Considering Providing Seller Financing – Do Your Due Diligence!

As a seller of a commercial or residential property, there are many things to consider as you go through the sales process and review of offers on the property. In some cases, those offers could contain proposals from buyers that are asking for seller financing – i.e. for the seller to convey title but carry a portion of the purchase price after the sale.

Before accepting a proposal like this, it is imperative to do your due diligence and fully understand why the potential buyer is unable to obtain traditional financing. The seller should conduct the same or similar due diligence as a traditional lender. Completing a full background check of the buyer, confirming adequate title insurance and necessary endorsements, confirming certificates of property insurance, confirming leases, rents, and security deposits, and ensuring that you have adequate security in the future and having the proper terms is critical to making sure seller financing makes sense for you and the property you are selling.

Why Seller Financing?

There are many reasons that buyers ask for seller financing. It might be a family member or another close friend that is unable to qualify for traditional financing and seller financing is the only option to be able to purchase the property. Other times it is the property type, such as agriculture land, that might make traditional financing unavailable or it may just be an easier path to a sale to have seller financing as an option.

More often than not, and even in the previously mentioned situations, the primary issue is the buyer is having trouble accessing traditional financing via a bank or other financial institution.

Requests for Seller financing are not deal breakers, but because of the risk, future considerations, and continuing relationship under seller-financed deals, it should change your thinking as the seller to behave like a bank and understand the potential risk that comes with seller financing.

What to Do When Considering Seller Financing

When considering providing seller financing, put yourselves in the shoes of a lender. This can mean thinking about carrying this loan for short or longer periods of five or more years with the possibility that you might not see full repayment after conveying title. Should the buyer not fulfill the terms of the loan, it can be an expensive and time-consuming process to foreclose a deed of trust. Even then, there’s no guarantee you will get all of the money you are due.

If you are considering providing seller financing, get in touch with legal counsel that can help you through this process. At Holmquist + Gardiner we have a team that has extensive real estate experience that can advise you on the process and best way forward.

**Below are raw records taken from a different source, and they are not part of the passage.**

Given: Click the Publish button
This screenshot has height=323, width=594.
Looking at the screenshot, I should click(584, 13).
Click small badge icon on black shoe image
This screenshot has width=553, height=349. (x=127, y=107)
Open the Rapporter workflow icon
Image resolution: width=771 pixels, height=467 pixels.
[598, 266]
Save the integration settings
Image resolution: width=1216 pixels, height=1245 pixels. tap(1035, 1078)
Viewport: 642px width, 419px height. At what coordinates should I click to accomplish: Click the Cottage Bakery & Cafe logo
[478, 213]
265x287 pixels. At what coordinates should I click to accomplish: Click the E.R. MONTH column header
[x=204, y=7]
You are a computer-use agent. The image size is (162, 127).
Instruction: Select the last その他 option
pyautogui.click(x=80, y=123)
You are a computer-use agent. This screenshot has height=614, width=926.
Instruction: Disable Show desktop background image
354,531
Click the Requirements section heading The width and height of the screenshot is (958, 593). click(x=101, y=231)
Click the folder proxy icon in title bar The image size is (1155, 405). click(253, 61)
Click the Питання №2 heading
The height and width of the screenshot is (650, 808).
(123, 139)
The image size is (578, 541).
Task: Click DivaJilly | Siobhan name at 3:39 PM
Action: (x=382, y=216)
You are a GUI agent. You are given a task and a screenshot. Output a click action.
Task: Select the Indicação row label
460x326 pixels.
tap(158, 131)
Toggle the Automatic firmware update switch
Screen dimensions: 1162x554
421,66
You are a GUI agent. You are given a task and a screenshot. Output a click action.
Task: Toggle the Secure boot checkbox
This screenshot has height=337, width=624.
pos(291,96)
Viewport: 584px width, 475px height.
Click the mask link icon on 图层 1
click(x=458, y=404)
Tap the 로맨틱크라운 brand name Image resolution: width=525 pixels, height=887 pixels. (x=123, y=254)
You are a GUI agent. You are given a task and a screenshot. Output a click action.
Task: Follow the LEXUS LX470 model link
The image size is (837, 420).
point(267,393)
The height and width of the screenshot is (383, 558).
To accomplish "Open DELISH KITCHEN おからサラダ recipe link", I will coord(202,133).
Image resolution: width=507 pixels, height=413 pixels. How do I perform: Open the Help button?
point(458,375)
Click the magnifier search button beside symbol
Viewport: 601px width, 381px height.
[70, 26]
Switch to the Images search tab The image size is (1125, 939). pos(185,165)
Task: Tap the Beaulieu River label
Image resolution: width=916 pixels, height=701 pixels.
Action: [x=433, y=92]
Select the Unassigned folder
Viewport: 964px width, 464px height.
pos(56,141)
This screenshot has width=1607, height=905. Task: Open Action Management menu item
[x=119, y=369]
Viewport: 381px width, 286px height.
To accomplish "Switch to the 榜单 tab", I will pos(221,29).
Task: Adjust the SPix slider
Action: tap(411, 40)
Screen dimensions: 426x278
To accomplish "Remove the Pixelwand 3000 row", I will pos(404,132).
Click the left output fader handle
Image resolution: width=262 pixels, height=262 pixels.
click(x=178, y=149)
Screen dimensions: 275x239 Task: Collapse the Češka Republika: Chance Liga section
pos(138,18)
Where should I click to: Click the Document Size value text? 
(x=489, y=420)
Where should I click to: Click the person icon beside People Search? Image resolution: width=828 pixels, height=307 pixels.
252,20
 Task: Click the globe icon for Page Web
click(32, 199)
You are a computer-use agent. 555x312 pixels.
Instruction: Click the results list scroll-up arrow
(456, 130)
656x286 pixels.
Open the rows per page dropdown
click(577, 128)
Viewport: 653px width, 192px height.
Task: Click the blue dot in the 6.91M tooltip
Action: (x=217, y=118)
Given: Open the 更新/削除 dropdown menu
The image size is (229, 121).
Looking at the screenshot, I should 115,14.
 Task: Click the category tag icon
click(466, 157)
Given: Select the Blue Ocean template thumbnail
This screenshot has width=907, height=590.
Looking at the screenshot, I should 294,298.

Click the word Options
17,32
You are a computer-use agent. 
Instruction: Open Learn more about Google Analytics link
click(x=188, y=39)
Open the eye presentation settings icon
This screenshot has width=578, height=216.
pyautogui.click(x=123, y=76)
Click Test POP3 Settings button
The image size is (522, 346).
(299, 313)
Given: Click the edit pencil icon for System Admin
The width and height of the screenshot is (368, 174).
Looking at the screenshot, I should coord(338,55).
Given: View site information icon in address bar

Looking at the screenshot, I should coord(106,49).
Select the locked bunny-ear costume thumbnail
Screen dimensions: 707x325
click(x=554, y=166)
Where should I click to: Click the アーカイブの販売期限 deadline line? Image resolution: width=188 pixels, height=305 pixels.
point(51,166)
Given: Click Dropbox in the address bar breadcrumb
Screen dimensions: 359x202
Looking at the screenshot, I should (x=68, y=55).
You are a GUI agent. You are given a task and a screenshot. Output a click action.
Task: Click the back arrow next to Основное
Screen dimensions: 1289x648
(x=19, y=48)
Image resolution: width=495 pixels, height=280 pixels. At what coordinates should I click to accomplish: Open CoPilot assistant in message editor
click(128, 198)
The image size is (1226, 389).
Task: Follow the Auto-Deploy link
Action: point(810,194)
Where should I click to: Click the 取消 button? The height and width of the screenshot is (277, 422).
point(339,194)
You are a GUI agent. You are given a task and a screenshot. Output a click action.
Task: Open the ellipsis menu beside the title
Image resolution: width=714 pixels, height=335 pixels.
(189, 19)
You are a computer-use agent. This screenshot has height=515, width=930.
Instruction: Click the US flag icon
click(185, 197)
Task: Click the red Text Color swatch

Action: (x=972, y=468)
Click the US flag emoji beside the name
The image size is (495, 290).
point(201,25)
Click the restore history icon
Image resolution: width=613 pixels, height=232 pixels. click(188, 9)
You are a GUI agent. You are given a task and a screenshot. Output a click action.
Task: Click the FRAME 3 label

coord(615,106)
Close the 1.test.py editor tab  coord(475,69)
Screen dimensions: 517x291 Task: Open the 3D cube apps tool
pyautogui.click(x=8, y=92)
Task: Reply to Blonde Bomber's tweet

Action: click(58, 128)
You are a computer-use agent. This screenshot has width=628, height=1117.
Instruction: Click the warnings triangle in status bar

Once you’ve obtained counsel, the first step is to understand why the buyer is not able to secure traditional financing. Even if another buyer offers a lower purchase price with traditional financing, it removes the risk and liabilities you will face if you provide seller financing. 

If they cannot access traditional financing, ask yourself what terms would make the deal the most viable for you? It’s important here to not just think of yourself as equal to a bank that does these transactions daily. You have to think through closing costs at the time of sale, taxes, commissions that need to be paid and any financing you yourself might need to pay off. Make sure your terms will cover all of the existing mortgage and debts before moving forward.

Also, since you are not a bank, you may not want to charge the same interest rate that’s available to all consumers. As previously mentioned, banks do this daily and are looking for additional deals over time. You are, likely, only working with this transaction. You should consider a higher interest rate and also higher down payment rates than traditional banks to ensure the deal accounts for the risk you are taking on.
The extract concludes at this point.